* [Goal a]: In the records, replace "icon" with "button" from the line that contains "Task: Expand the" through the end of the records, inclusive, and change nothing else. Return only those lines.

--- Begin Document passage ---

That's the flip side of the point I'm not doing a good job getting across. As you correctly point out just because it's not slavery doesn't make it good. What I'm saying is that just because it is slavery doesn't make it bad. We need to judge the rightness of the situation based on the actual conditions and treatment of the workers, not the label.

As to the Roman slave system, perhaps you know more about it than I. I did not understand it to be all that egalitarian. There was a major slave uprising in the first century BC that nearly toppled Rome. Tens of thousands were killed and all of the captured slaves crucified. It sounds to me like they did not especially enjoy their condition.

A few things to keep in mind on the Roman slave uprising. First it was primarily gladiators, which was a totally different and really bizaar subsection of Roman slaves. Non-gladiator slaves were involved but they were basically joiners in the movement not instigators (and given the way the gladiators had mopped up the Roman Legions they encountered early in the uprising we have to question just how many of these late joiners were following the change in the winds, allying with the people that it looked, for a while, might actually become the new government of the Roman Empire; nobody wants to be first against the wall when the revolution comes). Also keep in mind the American labor movement in the late 19th and early 20th centuries, again like so many other things, the workers deciding they had simply had enough and resorting to violence to settle debts with their employer is not limited to workers that bear the lable of slave.

--- End Document passage ---
--- Begin Extracted material ---

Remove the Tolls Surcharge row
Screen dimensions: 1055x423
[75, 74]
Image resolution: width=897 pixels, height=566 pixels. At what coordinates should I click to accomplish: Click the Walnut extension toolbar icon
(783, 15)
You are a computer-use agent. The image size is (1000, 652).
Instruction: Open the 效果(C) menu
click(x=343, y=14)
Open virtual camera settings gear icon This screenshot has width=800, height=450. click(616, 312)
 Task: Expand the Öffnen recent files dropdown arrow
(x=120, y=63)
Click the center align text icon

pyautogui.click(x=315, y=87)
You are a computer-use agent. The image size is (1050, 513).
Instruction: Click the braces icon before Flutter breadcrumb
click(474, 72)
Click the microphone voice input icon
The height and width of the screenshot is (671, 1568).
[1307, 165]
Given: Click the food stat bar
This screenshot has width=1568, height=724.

--- End Extracted material ---

* [Goal b]: Duplicate the part of the slavery discussion between "As to the Roman" and "enjoy their condition.", inclusive.

* [Correct result a]:
 Task: Expand the Öffnen recent files dropdown arrow
(x=120, y=63)
Click the center align text button

pyautogui.click(x=315, y=87)
You are a computer-use agent. The image size is (1050, 513).
Instruction: Click the braces button before Flutter breadcrumb
click(474, 72)
Click the microphone voice input button
The height and width of the screenshot is (671, 1568).
[1307, 165]
Given: Click the food stat bar
This screenshot has width=1568, height=724.

* [Correct result b]:
As to the Roman slave system, perhaps you know more about it than I. I did not understand it to be all that egalitarian. There was a major slave uprising in the first century BC that nearly toppled Rome. Tens of thousands were killed and all of the captured slaves crucified. It sounds to me like they did not especially enjoy their condition.